Transcript
A (0:00)
Robotics is a data problem. Unlike language or vision, there is not much data in robotics. There is no Internet of robot data. So if that's the scenario, we cannot pick and choose which data we use. So we go in a most general fashion every single instance of our brain which we deploy for any kind of task or any form factor that contributes in making the brain better for the future scenarios.
B (0:28)
Welcome to the Nvidia AI Podcast. I'm Noah Kravitz. I'm here today with Deepak Pathak and Avanade Guptal from Skilled Skilld is a robotics company that's building the Omnibrain, a universal brain that can power robots across any form factor to tackle any task. It's amazing stuff. Very excited to find out about it from the source. Let's get into it. Deepak Avanav, welcome. Thank you so much for joining the AI podcast.
A (0:55)
Thank you so much for having us.
B (0:56)
So Deepak, maybe you can start and tell us a little bit about the company, about Skilled and then you can both talk a little bit about your roles.
A (1:03)
Yeah. So at scale, as you mentioned, we are building a general purpose brain. So we call this Omni bodied intelligence. Any robot, any task, one brain. So think of like what ChatGPT is for, language. We are building a general brain for any physical device or any kind of robot.
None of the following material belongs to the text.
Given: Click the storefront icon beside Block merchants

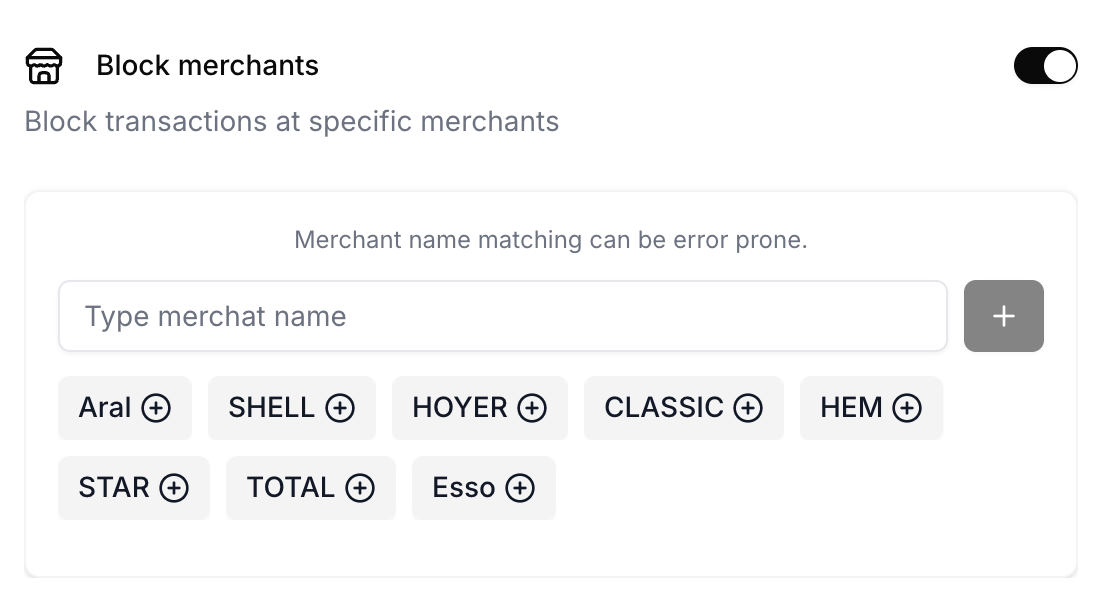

So this is absurdly general. Like you can have a humanoid or a dog like robot, or a robotic arm on a conveyor belt, all being controlled by the same shared brain, shared intelligence behind the scene. So why do we go so general? And the reason is robotics is a data problem. Unlike language or vision, there is not much data in robotics. There is no Internet of robot data. So if that's the scenario, we cannot pick and choose which data we use. So we go in a most general fashion every single instance of our brain which we deploy for any kind of task or any form factor that contributes in making the brain better for the future scenarios. So this is the main goal behind this. Personally, in my role, we both have been professors before this, so we are extremely technical. We have been involved in bringing up these technologies in the robot learning area for the last decade and more. So our role is both on the technical side to make sure that these things get built and they are super general transferable. But our focus is also a lot on deployments. We do not believe deployment to be a it's not hindsight scenario. Like for instance, in case of ChatGPT or language models, folks did research for several years, but once it was ready, you have million users in seven days. Maybe one day. I don't remember. Maybe 100 million users in one month. Right.